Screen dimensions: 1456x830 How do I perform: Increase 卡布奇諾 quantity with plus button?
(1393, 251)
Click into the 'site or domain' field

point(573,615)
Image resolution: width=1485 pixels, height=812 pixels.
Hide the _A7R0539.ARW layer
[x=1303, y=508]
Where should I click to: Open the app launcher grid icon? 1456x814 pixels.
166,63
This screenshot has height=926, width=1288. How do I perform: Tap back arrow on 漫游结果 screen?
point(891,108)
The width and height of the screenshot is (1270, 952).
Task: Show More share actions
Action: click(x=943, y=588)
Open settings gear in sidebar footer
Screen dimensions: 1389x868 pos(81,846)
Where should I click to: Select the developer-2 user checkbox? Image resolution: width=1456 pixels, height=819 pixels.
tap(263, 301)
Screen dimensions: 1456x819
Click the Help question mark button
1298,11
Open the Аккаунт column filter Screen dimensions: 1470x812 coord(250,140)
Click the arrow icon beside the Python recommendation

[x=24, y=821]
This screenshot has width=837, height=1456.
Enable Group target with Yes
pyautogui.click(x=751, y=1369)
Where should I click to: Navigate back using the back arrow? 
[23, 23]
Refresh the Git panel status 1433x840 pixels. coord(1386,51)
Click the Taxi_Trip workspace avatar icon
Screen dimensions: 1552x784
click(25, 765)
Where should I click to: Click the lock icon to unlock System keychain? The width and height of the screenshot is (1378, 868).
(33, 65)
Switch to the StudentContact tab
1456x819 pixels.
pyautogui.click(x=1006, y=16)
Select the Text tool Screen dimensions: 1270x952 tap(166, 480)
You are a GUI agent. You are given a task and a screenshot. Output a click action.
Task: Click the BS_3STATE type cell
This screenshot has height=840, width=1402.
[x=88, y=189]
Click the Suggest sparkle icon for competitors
..............................
Assignment
Could you repeat every record above exactly as it is written?

Task result
Screen dimensions: 1456x830 How do I perform: Increase 卡布奇諾 quantity with plus button?
(1393, 251)
Click into the 'site or domain' field

point(573,615)
Image resolution: width=1485 pixels, height=812 pixels.
Hide the _A7R0539.ARW layer
[x=1303, y=508]
Where should I click to: Open the app launcher grid icon? 1456x814 pixels.
166,63
This screenshot has height=926, width=1288. How do I perform: Tap back arrow on 漫游结果 screen?
point(891,108)
The width and height of the screenshot is (1270, 952).
Task: Show More share actions
Action: click(x=943, y=588)
Open settings gear in sidebar footer
Screen dimensions: 1389x868 pos(81,846)
Where should I click to: Select the developer-2 user checkbox? Image resolution: width=1456 pixels, height=819 pixels.
tap(263, 301)
Screen dimensions: 1456x819
Click the Help question mark button
1298,11
Open the Аккаунт column filter Screen dimensions: 1470x812 coord(250,140)
Click the arrow icon beside the Python recommendation

[x=24, y=821]
This screenshot has width=837, height=1456.
Enable Group target with Yes
pyautogui.click(x=751, y=1369)
Where should I click to: Navigate back using the back arrow? 
[23, 23]
Refresh the Git panel status 1433x840 pixels. coord(1386,51)
Click the Taxi_Trip workspace avatar icon
Screen dimensions: 1552x784
click(25, 765)
Where should I click to: Click the lock icon to unlock System keychain? The width and height of the screenshot is (1378, 868).
(33, 65)
Switch to the StudentContact tab
1456x819 pixels.
pyautogui.click(x=1006, y=16)
Select the Text tool Screen dimensions: 1270x952 tap(166, 480)
You are a GUI agent. You are given a task and a screenshot. Output a click action.
Task: Click the BS_3STATE type cell
This screenshot has height=840, width=1402.
[x=88, y=189]
Click the Suggest sparkle icon for competitors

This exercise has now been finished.